Justizministerin Zadić steht inzwischen wegen Morddrohungen unter Polizeischutz Foto: reuters

Österreich zeigt sich mal wieder von seiner besten Seite. Diesmal geht es um die neue Justizministerin Alma Zadić, die seit rund zwei Wochen rassistisch und sexistisch angegangen wird.

Das lief verkürzt so: Zuerst wurde auf Facebook gehetzt. Neben tiefsten Beschimpfungen wurde da diskutiert, ob Zadić überhaupt Ministerin sein könne, weil sie wegen übler Nachrede verurteilt worden sei. Tatsächlich handelt es sich dabei aber um kein Strafverfahren, sondern um ein laufendes medienrechtliches Verfahren, sie hatte Berufung eingelegt.

Das Ganze ist vor allem deshalb lächerlich, weil, hätte man in Österreich wirklich ein Problem mit bescholtenen Personen in der Regierung, dem Land einiges erspart geblieben wäre – etwa ein Ibiza-Fan als Vizekanzler.

Eigentlich geht hier aber darum, dass Zadić nicht in Österreich geboren wurde. Sie ist als 10-Jährige mit ihren Eltern aus Bosnien geflüchtet. Deshalb wurde auch leidenschaftlich diskutiert, wie sehr sie als Ministerin den islamischen Glauben ausleben werde.

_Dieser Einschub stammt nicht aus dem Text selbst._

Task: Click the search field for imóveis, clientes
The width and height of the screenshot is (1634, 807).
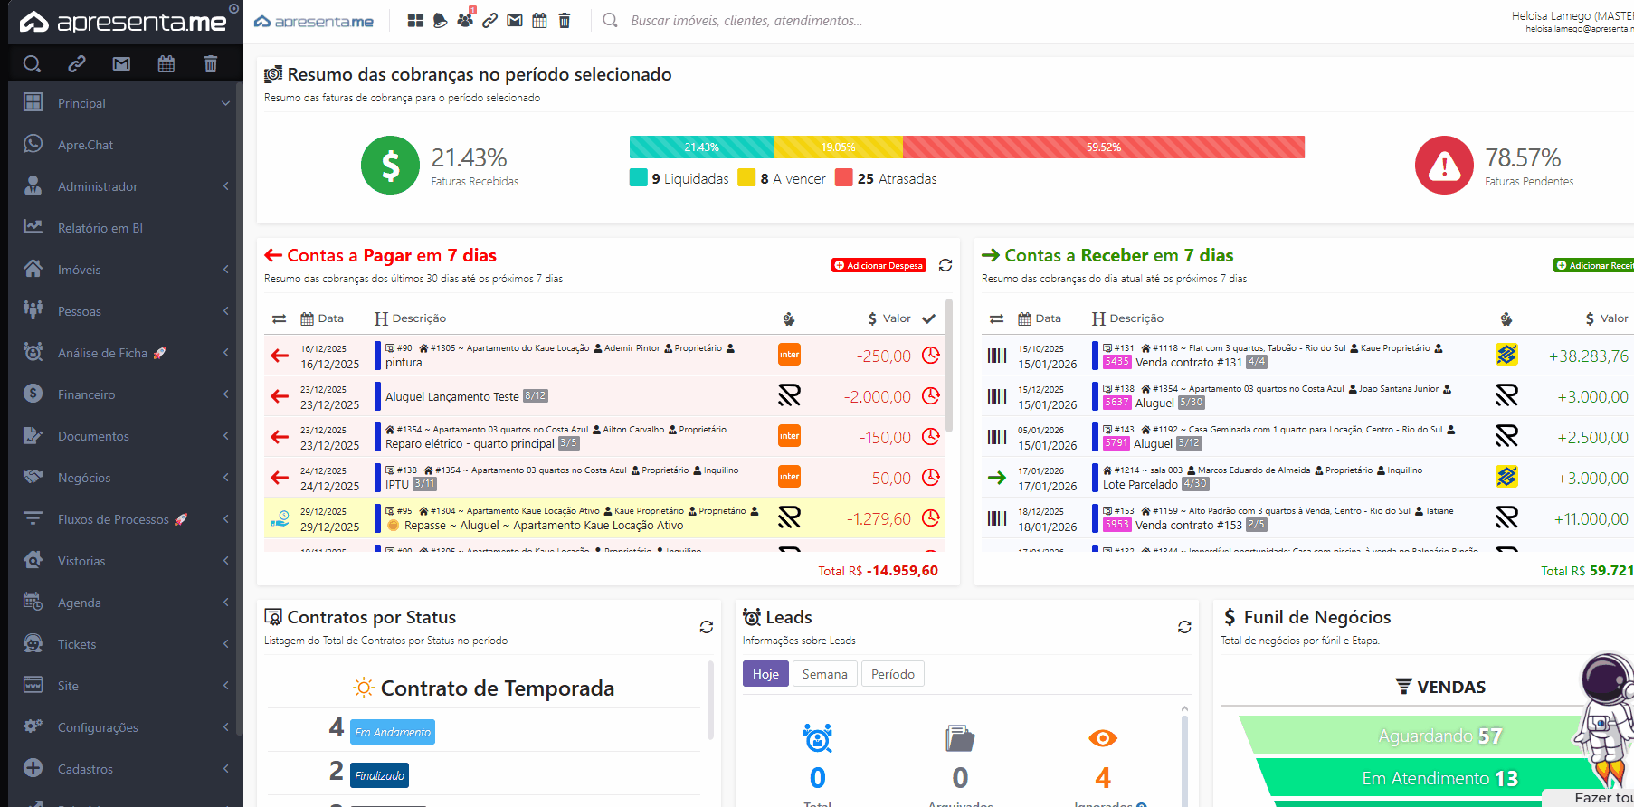Action: [x=746, y=20]
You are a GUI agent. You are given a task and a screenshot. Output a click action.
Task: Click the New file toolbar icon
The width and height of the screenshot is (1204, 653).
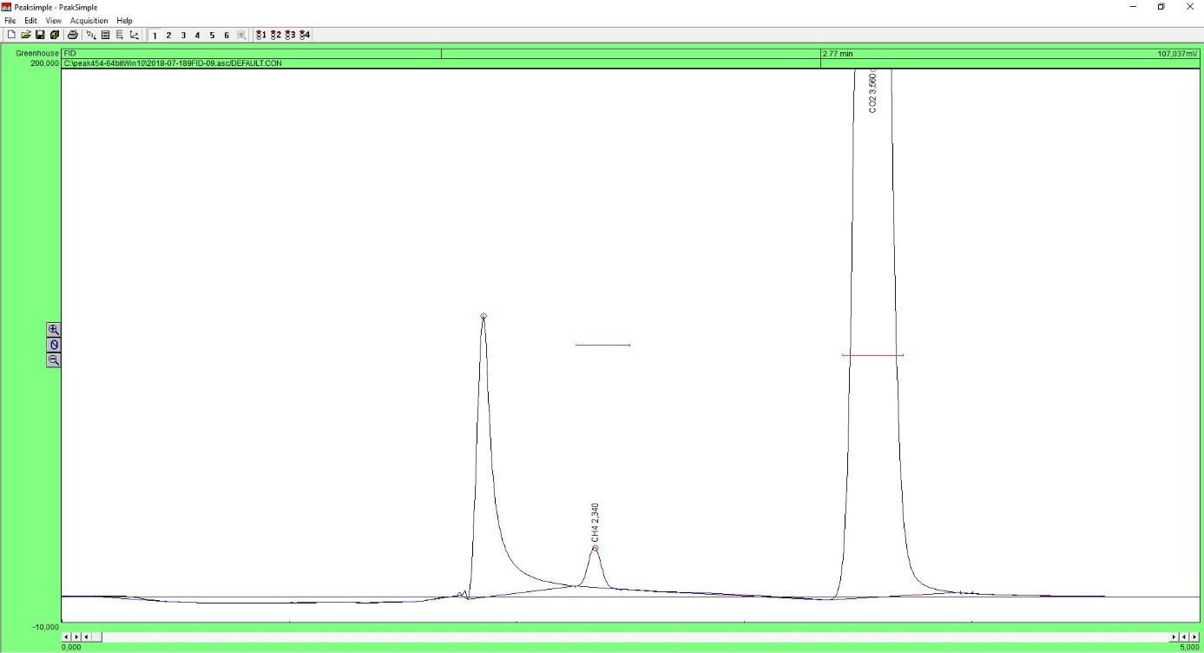(11, 35)
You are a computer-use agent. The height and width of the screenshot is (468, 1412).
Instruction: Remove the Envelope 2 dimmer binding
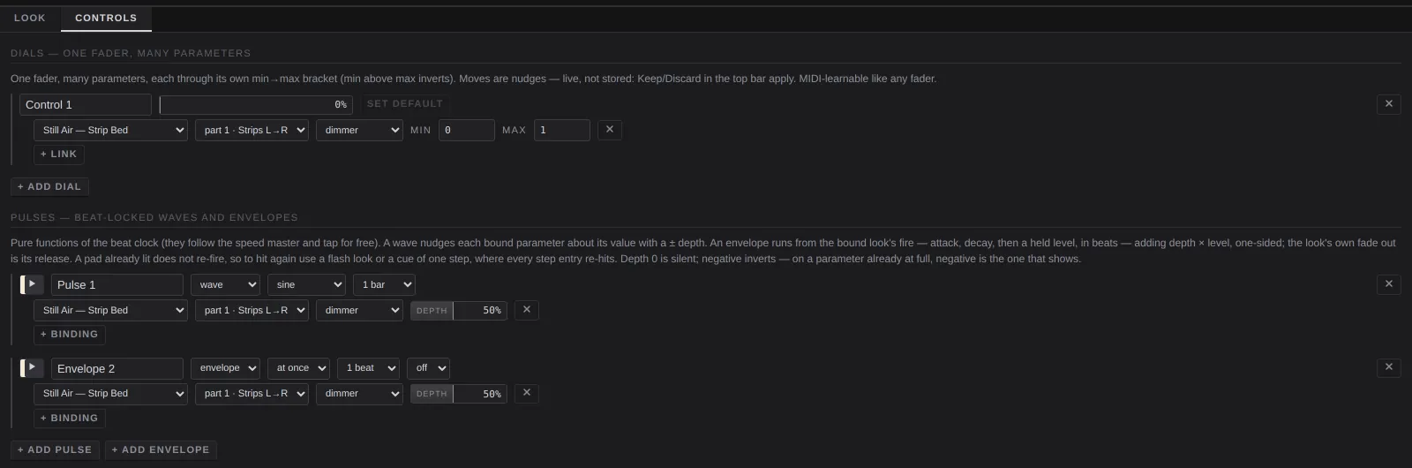click(x=527, y=393)
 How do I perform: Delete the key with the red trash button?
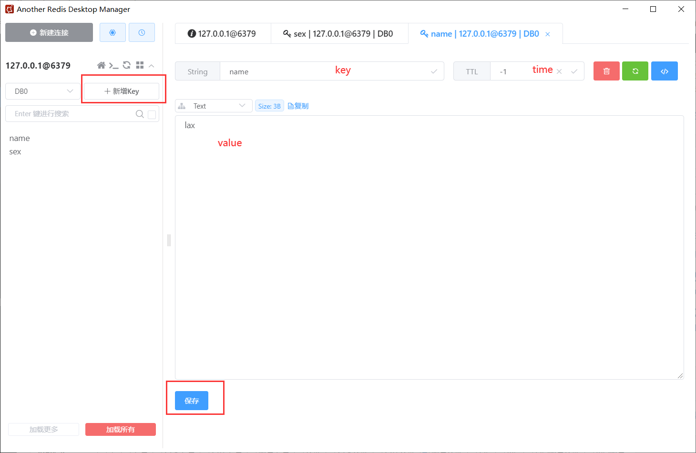coord(606,71)
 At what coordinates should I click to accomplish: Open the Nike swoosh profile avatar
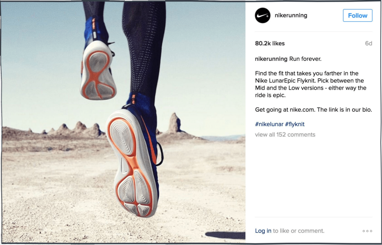point(263,15)
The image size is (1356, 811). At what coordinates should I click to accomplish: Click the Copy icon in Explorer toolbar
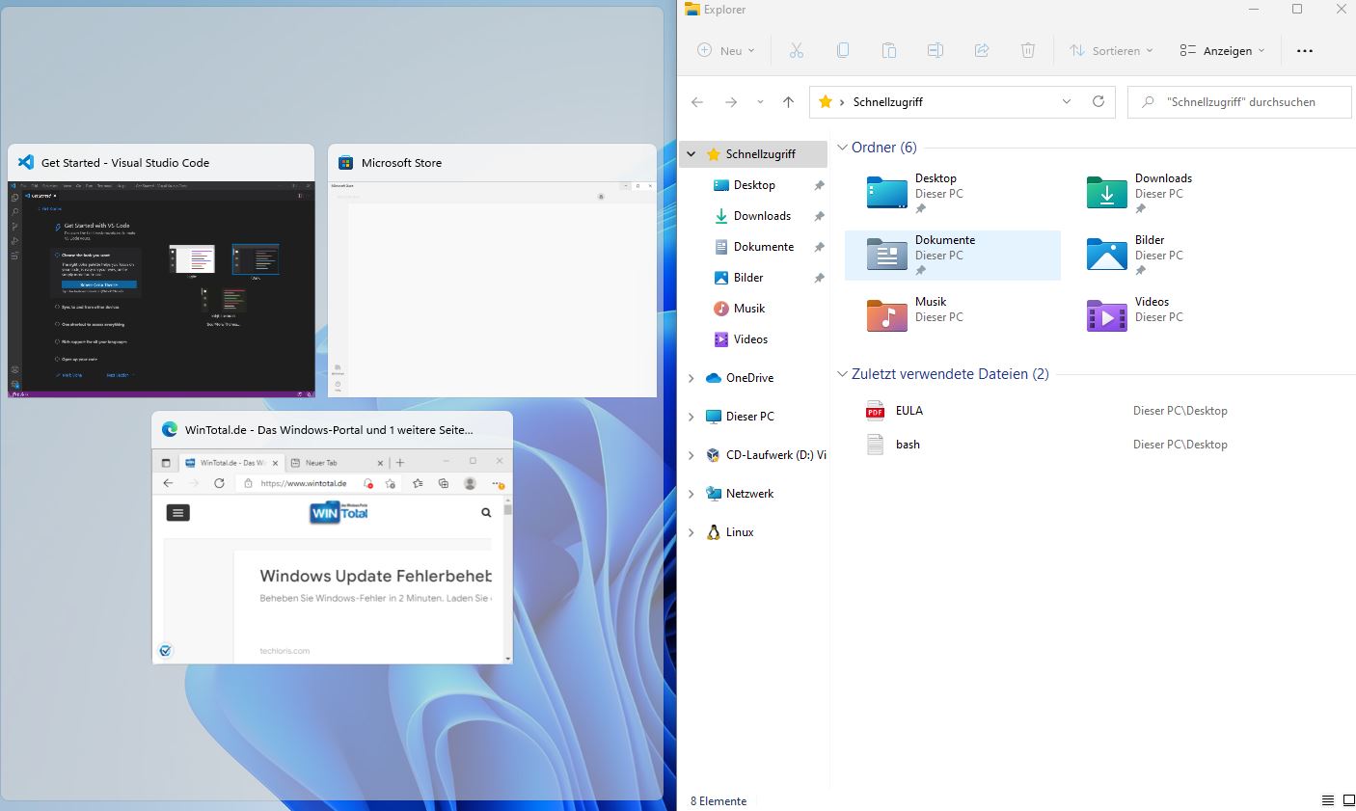[842, 50]
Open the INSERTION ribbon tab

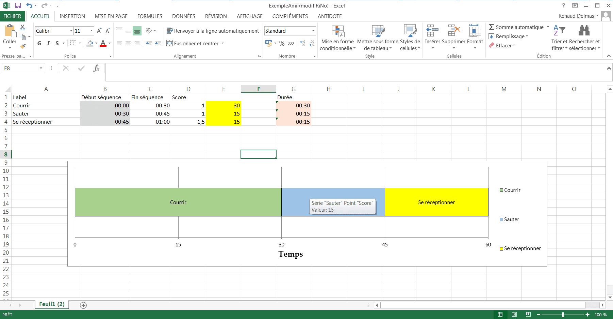point(72,16)
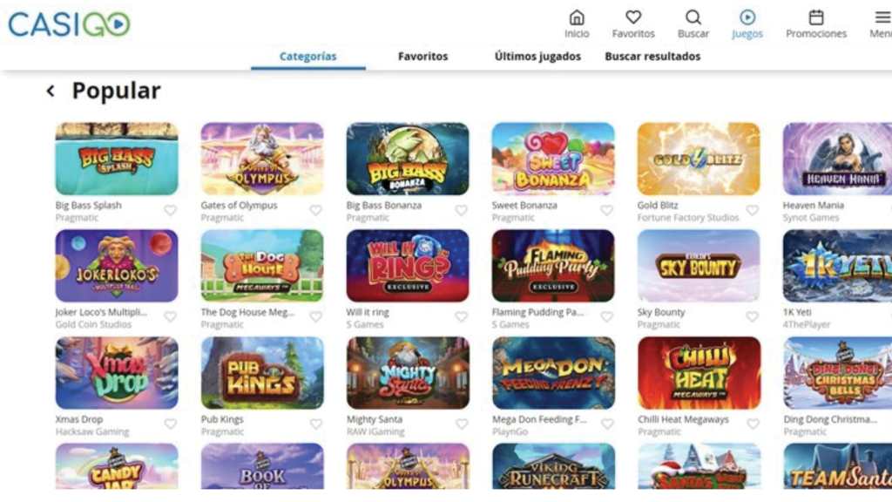The image size is (892, 502).
Task: Toggle favorite heart for Gates of Olympus
Action: coord(315,211)
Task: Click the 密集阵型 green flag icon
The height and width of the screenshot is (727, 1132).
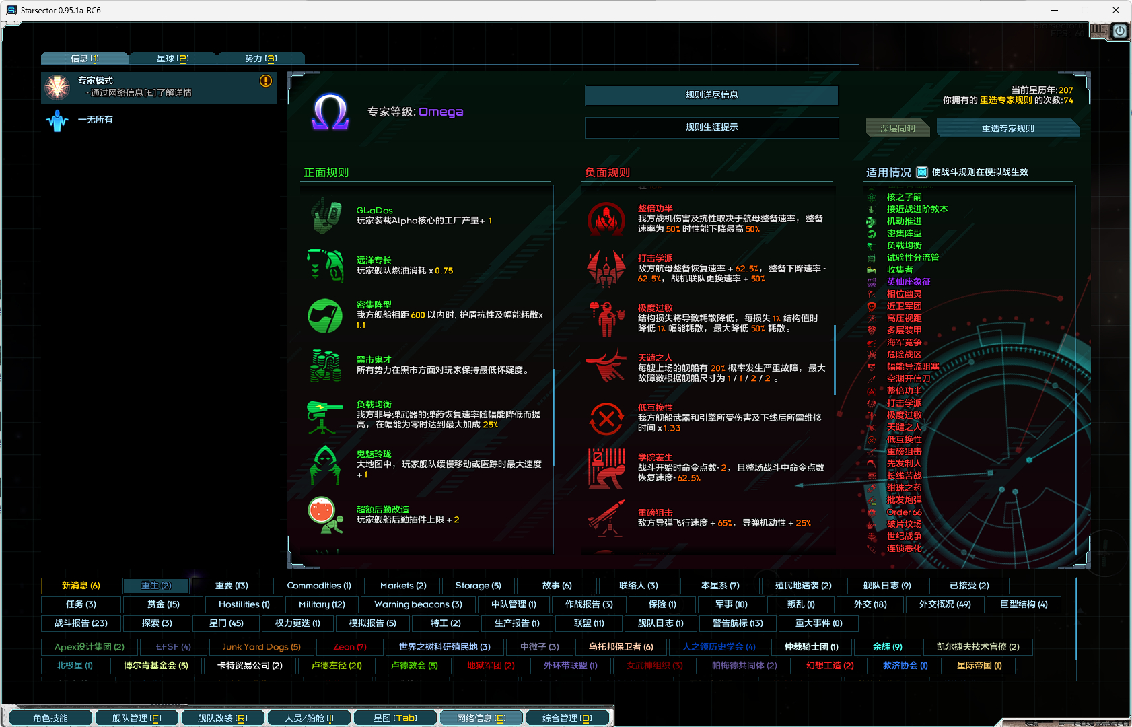Action: [x=326, y=315]
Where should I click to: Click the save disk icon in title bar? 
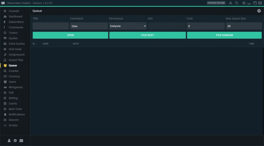237,3
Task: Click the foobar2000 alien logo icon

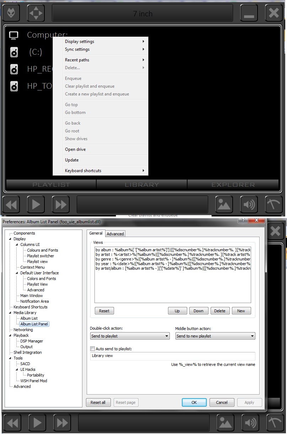Action: tap(14, 13)
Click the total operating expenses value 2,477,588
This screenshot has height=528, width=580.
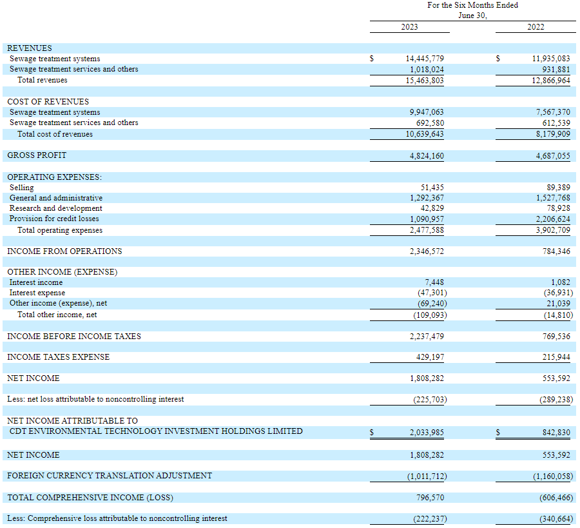(427, 230)
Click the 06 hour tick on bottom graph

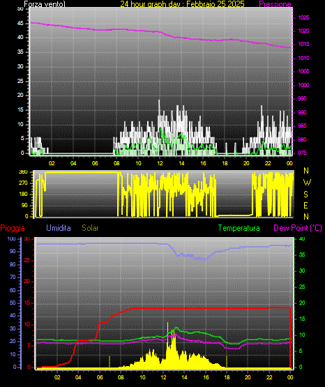tap(100, 377)
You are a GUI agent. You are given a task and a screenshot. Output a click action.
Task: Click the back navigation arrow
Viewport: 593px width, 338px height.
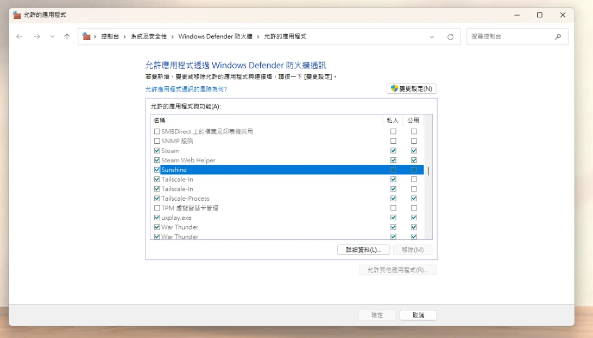tap(20, 37)
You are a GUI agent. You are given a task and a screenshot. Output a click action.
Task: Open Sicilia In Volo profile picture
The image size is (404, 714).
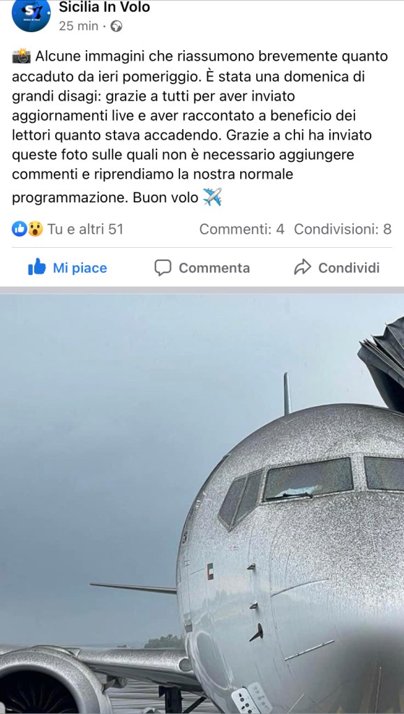tap(31, 15)
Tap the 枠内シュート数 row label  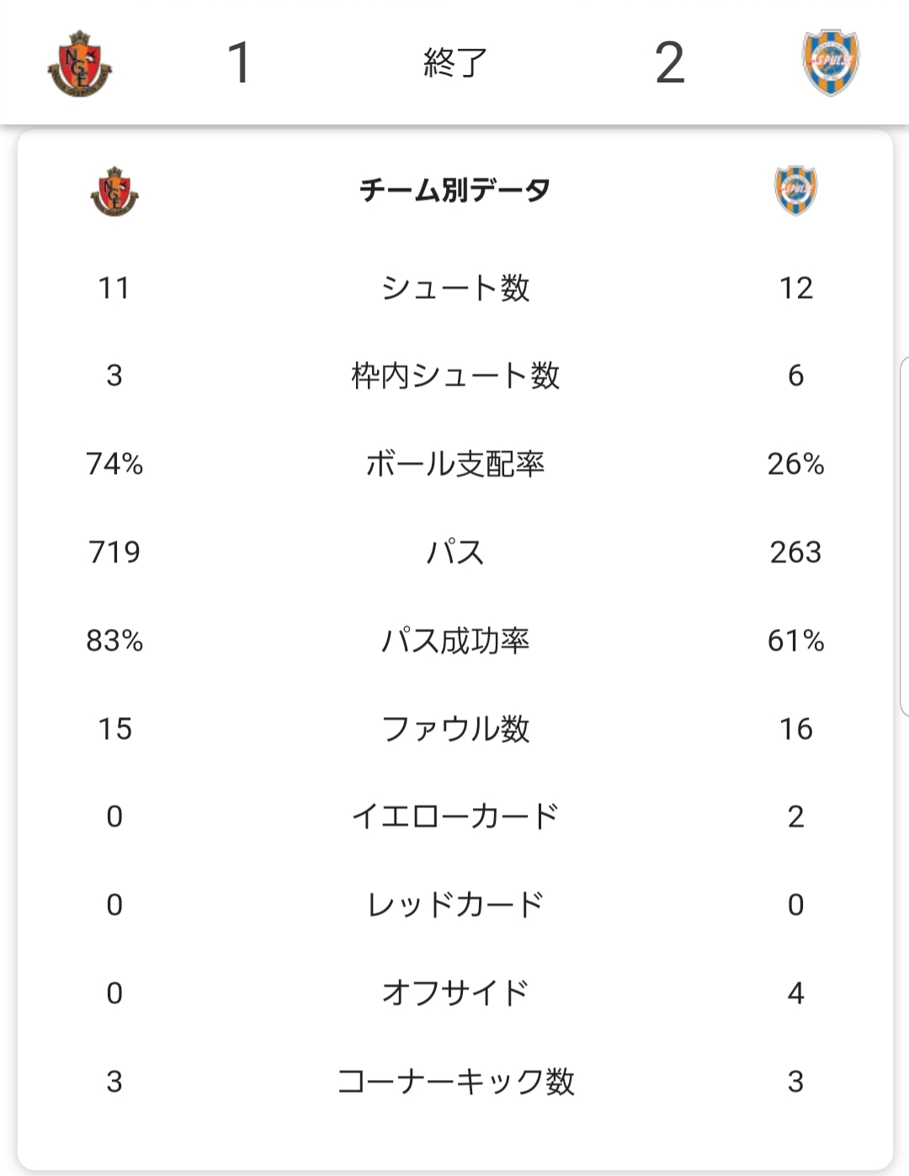455,375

Rückgrat aus Spaghettinudeln

Die Antwort ist: Gar nicht, sie ist nämlich keine Muslimin, und selbst wenn, gilt auch in Österreich Religionsfreiheit. Das hindert die Hetzer aber nicht, ihr eine Verbindung zu Islamisten zu unterstellen. Zadić steht inzwischen wegen Morddrohungen unter Polizeischutz.

Der neue, alte Bundeskanzler Sebastian Kurz, der bekannt ist für sein Rückgrat aus Spaghettinudeln, ist selbstverständlich keine Hilfe. Von ihm kommt nur ein halbherziges, Trump’sches Statement gegen „Hass im Netz“ von allen Seiten. Nur ist das hier kein Hass, sondern Rassismus. Und würde er den einmal richtig benennen, müsste er auch nicht lange überlegen, woher der kommt.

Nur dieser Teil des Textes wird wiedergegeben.